Why Bitcoin’s 2025 Close Below $100,000 Signals Trouble for Price Action
Bitcoin closed 2025 below $100,000 (around $88,750 at time of report), failing to defend $90,000 after a late-year rally. Analyst Greeny highlighted a bearish engulfing 3-month candlestick that overtook the prior quarterly advance, signaling a possible shift from buyers to sellers. Key resistance zones for Q1 2026 are the previous 3-month candle bottom near $106,700 and the stochastic-related level around $108,000; reclaiming and closing above these levels by the end of March would be required to invalidate the bearish signal. Greeny also noted the 3-month stochastic reached the 80th percentile—an exhaustion zone historically associated with cycle tops—and a red moving average crossing above a blue one below the stochastic band as confirmation of a potential local or bull-cycle peak.
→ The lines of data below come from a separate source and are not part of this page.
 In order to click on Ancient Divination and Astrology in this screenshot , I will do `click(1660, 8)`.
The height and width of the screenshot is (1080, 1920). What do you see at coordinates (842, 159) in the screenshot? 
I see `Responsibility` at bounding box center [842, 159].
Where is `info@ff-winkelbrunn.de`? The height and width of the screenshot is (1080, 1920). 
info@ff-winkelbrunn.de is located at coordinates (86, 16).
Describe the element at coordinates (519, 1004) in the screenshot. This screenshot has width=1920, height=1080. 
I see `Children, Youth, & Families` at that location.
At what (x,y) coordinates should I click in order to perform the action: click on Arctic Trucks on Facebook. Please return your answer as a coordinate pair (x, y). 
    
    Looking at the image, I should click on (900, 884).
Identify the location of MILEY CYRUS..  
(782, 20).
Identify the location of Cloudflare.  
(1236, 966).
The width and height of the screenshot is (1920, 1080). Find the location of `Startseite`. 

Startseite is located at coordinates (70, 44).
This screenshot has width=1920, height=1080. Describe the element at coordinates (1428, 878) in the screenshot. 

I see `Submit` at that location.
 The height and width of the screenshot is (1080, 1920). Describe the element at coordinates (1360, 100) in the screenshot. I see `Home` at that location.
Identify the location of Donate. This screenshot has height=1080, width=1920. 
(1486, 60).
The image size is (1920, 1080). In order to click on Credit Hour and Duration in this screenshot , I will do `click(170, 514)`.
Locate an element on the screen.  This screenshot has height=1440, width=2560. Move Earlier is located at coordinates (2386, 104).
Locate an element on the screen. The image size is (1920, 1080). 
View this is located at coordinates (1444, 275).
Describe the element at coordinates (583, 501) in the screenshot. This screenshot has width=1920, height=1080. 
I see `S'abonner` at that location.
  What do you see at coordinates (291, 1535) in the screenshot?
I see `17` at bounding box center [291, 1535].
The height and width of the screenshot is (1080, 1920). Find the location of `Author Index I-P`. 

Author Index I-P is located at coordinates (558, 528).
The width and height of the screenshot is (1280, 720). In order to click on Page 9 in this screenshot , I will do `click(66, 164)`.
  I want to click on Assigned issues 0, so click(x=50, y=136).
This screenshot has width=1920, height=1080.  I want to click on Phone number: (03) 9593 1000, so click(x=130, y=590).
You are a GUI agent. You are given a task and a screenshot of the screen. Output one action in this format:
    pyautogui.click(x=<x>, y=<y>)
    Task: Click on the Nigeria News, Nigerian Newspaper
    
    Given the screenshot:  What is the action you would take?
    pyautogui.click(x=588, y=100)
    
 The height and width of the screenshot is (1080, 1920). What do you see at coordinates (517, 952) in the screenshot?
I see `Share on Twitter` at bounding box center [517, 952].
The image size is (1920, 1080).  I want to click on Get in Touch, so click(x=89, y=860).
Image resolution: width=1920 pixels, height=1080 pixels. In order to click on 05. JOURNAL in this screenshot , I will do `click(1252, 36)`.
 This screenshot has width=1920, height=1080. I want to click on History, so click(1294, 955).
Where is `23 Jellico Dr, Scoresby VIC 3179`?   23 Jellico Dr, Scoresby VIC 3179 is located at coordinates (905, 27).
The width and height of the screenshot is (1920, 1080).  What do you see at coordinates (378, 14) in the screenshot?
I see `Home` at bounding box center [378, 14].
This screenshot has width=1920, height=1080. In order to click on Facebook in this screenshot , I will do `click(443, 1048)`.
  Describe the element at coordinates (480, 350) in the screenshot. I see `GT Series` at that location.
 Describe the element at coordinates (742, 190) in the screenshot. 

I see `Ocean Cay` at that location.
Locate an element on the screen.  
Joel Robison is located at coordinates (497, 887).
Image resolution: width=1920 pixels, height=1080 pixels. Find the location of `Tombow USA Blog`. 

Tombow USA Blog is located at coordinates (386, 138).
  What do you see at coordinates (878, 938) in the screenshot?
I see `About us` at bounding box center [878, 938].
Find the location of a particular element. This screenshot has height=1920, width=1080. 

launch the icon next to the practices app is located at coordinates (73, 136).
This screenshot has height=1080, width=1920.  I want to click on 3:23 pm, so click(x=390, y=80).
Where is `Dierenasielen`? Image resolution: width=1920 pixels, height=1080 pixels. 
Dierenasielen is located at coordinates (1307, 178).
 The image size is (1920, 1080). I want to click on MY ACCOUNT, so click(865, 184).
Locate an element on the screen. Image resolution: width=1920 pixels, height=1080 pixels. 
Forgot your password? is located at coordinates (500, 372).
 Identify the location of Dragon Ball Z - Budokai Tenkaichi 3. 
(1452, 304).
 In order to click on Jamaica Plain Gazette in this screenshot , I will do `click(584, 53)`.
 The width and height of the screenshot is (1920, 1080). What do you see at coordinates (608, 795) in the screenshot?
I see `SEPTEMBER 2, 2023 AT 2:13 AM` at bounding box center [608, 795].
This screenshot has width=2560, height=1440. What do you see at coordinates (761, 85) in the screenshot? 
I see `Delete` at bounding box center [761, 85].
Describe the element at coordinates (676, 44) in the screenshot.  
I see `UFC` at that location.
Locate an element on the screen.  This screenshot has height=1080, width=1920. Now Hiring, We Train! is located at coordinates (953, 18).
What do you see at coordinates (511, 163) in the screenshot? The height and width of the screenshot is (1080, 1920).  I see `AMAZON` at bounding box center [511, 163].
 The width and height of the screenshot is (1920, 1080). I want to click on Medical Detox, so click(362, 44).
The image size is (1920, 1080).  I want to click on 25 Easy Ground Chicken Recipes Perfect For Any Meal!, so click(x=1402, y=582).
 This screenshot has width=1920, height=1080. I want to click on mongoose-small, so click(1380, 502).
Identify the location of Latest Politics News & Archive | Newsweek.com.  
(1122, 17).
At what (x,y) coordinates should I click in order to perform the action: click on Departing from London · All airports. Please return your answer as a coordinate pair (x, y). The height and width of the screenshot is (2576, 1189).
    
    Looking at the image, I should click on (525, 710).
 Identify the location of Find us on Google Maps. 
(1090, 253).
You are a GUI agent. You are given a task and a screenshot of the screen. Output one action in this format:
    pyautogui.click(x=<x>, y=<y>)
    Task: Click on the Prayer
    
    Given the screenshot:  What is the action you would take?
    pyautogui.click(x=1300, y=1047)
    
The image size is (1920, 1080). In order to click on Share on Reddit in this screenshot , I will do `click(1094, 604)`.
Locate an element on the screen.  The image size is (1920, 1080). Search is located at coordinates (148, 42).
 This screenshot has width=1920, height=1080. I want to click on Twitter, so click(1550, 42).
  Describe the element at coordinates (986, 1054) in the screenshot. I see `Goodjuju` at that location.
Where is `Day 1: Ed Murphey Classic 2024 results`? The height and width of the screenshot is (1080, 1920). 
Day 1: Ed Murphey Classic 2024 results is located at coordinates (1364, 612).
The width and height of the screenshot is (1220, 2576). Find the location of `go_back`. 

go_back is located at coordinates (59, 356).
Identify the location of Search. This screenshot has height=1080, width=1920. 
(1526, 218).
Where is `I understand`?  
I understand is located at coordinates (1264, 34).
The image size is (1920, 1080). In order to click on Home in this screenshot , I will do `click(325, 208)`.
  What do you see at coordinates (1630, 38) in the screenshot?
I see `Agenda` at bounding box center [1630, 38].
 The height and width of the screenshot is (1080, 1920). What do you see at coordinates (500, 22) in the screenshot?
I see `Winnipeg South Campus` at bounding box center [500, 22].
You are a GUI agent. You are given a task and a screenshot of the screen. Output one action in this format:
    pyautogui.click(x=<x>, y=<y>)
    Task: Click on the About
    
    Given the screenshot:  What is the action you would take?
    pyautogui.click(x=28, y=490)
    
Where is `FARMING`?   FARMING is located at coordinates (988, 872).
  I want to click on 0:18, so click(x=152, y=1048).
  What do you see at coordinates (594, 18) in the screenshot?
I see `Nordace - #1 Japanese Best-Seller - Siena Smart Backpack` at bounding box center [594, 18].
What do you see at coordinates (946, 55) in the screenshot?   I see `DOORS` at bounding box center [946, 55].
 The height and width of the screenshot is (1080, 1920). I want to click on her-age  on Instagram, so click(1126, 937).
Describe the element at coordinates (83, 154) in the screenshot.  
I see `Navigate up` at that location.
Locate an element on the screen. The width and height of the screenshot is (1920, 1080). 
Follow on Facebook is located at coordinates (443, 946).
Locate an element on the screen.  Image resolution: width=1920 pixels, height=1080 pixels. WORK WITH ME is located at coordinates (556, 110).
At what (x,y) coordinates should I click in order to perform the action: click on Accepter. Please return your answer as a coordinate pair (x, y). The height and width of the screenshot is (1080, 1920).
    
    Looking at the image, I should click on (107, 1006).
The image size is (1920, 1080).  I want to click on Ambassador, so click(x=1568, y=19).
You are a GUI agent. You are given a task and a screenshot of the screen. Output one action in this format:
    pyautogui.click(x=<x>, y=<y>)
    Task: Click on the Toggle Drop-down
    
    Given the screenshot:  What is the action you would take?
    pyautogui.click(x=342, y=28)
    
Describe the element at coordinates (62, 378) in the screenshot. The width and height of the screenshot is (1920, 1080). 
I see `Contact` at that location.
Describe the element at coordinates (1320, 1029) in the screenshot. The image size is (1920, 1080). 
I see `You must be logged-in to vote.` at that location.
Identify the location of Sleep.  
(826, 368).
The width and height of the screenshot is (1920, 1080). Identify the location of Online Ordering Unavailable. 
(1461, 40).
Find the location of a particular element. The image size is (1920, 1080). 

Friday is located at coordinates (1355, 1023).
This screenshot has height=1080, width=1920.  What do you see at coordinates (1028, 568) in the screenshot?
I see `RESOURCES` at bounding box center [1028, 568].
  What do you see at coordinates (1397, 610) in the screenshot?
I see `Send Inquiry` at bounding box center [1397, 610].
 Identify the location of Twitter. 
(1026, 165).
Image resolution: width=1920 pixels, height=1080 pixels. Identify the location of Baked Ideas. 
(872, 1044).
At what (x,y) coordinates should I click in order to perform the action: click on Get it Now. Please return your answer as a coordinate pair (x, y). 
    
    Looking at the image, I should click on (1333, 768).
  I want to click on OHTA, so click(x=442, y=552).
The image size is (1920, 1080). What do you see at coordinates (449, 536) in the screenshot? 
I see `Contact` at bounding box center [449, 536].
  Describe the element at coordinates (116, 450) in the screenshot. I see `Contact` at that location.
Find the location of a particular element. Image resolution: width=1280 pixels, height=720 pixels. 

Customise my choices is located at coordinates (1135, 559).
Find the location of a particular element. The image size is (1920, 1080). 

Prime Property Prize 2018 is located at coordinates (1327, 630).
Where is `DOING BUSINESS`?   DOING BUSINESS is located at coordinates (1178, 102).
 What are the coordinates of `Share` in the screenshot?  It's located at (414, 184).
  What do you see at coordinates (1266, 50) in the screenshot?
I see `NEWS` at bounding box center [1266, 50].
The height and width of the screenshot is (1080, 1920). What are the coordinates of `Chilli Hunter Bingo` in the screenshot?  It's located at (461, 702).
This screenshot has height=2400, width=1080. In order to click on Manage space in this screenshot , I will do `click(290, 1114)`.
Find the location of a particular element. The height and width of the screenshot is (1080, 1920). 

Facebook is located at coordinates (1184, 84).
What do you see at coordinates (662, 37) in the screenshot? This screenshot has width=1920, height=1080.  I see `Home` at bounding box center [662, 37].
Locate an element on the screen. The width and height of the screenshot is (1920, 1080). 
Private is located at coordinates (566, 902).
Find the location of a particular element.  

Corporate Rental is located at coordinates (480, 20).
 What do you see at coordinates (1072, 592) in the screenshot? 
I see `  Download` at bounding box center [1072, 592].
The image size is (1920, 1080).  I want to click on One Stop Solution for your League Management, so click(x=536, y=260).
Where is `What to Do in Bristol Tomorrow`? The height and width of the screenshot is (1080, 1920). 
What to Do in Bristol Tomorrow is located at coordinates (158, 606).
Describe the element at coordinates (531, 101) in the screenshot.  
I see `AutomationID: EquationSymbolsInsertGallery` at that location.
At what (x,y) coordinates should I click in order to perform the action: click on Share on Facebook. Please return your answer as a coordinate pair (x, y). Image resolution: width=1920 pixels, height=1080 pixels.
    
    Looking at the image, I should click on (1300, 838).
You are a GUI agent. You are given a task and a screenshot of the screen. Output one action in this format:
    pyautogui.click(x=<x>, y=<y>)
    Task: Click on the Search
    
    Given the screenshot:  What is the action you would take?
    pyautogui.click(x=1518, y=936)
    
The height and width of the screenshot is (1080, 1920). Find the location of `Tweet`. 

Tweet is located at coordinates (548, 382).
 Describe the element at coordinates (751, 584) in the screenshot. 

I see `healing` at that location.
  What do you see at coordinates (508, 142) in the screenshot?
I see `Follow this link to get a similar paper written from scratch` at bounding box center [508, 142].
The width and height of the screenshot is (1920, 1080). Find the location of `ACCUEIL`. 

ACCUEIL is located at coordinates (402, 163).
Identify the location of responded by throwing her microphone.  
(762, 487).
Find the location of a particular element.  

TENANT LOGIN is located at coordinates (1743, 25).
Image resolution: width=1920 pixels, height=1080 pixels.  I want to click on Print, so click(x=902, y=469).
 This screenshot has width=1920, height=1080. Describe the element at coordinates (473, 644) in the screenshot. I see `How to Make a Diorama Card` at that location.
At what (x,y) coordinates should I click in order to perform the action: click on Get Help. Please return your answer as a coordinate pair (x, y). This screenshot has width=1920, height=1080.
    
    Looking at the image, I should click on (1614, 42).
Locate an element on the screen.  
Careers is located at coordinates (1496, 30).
Tightened liquidity in late 2025, partly due to Japan’s higher interest rates, coincided with Bitcoin underperformance versus some assets, while gold and silver rose. Traders should watch Q1 closes relative to $106,700–$108,000, the 3-month stochastic behavior, and liquidity conditions, as these will influence whether current weakness turns into a deeper correction or is resolved by a sustainable recovery.
Bearish
The article presents multiple technical and macro signals that point toward downside risk. A rare bearish engulfing on the 3-month candlestick timeframe indicates a potential shift in control from buyers to sellers and creates a new overhead resistance zone (~$106,700–$108,000). The stochastic reaching the 80th percentile on a 3-month basis—an exhaustion reading historically tied to cycle tops—adds weight to a potential end of the current bull phase unless Bitcoin reclaims and closes above the cited levels by end of Q1 2026. Tightening liquidity in late 2025 (e.g., higher rates in Japan) has already pressured risk assets and contributed to BTC underperformance. For traders, this combination suggests higher probability of further downside or prolonged consolidation: short-term risk includes failed relief rallies being rejected at the new ceiling and increased volatility around quarterly closes; medium-to-long-term risk is a deeper correction or extended range until macro liquidity loosens or Bitcoin convincingly reclaims resistance. Similar historical precedents include multi-month bearish engulfing patterns and stochastic exhaustion readings preceding extended corrections in past cycles, where failure to reclaim key levels led to months of consolidation or drawdowns. Risk management should prioritize watching Q1 monthly/quarterly closes, using tighter stops, and sizing positions to account for higher volatility and a bias toward selling strength unless the $106.7K–$108K zone is convincingly reclaimed.